======== MATERIAL ========

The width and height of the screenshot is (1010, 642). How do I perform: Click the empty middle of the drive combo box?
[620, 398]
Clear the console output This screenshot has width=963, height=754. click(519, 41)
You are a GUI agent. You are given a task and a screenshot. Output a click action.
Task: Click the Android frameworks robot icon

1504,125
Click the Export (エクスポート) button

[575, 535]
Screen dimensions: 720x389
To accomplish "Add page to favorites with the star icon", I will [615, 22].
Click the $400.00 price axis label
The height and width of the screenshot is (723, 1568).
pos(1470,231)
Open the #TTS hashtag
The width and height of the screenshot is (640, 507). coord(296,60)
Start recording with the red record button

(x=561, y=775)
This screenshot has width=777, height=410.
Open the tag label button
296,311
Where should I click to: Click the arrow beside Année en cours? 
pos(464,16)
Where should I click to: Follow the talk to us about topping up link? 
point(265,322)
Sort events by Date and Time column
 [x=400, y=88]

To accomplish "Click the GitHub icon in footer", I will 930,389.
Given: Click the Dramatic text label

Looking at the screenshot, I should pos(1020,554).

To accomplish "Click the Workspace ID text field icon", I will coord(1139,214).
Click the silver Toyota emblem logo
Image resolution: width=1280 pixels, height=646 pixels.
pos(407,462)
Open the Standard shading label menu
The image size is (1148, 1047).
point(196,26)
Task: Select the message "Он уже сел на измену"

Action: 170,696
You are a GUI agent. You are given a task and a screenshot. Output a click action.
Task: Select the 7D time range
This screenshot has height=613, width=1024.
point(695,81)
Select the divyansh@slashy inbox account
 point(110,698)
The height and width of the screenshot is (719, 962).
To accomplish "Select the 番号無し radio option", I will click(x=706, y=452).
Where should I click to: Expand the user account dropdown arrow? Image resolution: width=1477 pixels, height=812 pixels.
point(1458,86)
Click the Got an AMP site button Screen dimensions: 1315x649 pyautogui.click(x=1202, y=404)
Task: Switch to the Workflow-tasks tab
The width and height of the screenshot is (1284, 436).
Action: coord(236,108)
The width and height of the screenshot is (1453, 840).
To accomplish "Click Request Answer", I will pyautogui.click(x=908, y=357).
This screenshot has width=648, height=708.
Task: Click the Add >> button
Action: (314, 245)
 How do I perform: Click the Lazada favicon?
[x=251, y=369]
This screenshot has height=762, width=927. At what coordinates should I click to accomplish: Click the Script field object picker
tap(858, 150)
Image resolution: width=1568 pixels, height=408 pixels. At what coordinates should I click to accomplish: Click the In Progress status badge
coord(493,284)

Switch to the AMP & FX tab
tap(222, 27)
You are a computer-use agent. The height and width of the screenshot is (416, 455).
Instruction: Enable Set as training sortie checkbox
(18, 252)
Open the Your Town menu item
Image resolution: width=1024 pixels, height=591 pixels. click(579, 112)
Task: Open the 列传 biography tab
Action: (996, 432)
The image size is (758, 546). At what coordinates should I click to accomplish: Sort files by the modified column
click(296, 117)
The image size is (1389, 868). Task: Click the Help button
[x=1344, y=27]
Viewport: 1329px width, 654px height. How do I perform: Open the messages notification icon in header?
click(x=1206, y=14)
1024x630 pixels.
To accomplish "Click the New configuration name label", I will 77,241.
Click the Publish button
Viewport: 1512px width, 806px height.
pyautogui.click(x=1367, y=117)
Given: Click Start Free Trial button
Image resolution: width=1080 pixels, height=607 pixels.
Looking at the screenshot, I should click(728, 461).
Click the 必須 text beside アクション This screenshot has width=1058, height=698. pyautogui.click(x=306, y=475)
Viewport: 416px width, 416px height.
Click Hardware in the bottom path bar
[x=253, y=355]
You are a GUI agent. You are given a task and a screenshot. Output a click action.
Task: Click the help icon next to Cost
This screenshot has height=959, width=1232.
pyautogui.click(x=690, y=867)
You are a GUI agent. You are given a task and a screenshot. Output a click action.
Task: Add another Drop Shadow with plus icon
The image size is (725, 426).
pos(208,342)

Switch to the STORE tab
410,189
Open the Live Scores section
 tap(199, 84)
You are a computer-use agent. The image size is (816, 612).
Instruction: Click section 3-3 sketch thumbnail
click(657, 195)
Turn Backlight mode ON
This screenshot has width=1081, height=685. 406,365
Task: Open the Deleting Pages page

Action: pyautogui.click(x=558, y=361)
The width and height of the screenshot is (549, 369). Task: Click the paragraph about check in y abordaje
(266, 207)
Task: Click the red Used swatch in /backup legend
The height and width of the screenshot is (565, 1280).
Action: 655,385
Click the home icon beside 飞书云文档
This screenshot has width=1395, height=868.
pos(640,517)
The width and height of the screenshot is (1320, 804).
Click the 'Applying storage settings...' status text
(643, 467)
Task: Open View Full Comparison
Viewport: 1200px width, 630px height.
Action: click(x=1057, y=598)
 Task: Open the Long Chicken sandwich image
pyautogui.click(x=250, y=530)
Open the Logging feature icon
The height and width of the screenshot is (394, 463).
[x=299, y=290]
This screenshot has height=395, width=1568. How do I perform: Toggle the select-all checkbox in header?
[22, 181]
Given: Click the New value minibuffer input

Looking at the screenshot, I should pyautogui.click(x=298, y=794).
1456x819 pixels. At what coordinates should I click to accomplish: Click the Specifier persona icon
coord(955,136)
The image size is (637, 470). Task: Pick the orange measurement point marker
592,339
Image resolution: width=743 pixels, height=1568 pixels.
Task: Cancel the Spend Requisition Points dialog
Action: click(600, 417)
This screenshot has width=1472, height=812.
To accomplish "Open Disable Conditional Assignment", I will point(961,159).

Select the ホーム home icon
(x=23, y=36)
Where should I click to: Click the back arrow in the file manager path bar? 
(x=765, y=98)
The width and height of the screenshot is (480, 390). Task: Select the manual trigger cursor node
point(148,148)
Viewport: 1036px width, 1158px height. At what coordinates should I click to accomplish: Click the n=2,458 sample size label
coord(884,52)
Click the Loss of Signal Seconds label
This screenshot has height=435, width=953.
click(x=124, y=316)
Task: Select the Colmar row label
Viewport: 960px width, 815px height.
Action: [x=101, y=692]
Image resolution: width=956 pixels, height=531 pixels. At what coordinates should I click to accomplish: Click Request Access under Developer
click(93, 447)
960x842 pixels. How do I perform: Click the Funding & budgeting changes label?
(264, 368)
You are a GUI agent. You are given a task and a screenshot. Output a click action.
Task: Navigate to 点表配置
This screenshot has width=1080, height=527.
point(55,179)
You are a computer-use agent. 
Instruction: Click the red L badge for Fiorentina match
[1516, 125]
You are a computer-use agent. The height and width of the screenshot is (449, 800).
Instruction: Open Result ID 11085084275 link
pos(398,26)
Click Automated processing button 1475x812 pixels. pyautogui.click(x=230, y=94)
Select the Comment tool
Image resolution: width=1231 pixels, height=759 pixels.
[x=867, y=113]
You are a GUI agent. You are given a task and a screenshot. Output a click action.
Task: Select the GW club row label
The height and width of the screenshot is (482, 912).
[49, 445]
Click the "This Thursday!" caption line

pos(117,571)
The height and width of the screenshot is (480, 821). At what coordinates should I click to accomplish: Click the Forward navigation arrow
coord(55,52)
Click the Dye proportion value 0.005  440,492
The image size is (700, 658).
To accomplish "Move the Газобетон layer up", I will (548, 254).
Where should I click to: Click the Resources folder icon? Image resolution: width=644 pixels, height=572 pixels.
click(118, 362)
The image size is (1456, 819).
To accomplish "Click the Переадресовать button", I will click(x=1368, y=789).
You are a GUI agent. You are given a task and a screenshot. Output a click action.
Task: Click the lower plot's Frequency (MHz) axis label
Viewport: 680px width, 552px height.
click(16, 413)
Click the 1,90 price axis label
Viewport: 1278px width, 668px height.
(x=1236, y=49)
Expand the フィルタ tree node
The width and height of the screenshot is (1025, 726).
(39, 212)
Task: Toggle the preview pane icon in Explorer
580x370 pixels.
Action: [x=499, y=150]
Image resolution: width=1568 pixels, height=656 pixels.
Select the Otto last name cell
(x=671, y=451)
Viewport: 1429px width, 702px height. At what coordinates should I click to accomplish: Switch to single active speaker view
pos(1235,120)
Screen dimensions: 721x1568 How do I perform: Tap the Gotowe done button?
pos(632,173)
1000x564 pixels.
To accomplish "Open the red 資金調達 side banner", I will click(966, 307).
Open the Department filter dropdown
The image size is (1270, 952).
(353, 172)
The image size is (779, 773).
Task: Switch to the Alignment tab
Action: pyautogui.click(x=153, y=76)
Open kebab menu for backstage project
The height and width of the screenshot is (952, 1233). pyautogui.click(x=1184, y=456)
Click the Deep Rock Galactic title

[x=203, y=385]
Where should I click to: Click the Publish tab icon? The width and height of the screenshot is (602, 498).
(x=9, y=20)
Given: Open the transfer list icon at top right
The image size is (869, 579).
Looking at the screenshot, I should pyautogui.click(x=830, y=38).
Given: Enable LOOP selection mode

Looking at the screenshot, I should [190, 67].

========

_WHAT TO DO_
Copy everything from the start of the records down to and including the line that contains "pos(1470,231)", keeping each line unchanged.

_COMPLETE RESPONSE_
The width and height of the screenshot is (1010, 642). How do I perform: Click the empty middle of the drive combo box?
[620, 398]
Clear the console output This screenshot has width=963, height=754. click(519, 41)
You are a GUI agent. You are given a task and a screenshot. Output a click action.
Task: Click the Android frameworks robot icon

1504,125
Click the Export (エクスポート) button

[575, 535]
Screen dimensions: 720x389
To accomplish "Add page to favorites with the star icon", I will [615, 22].
Click the $400.00 price axis label
The height and width of the screenshot is (723, 1568).
pos(1470,231)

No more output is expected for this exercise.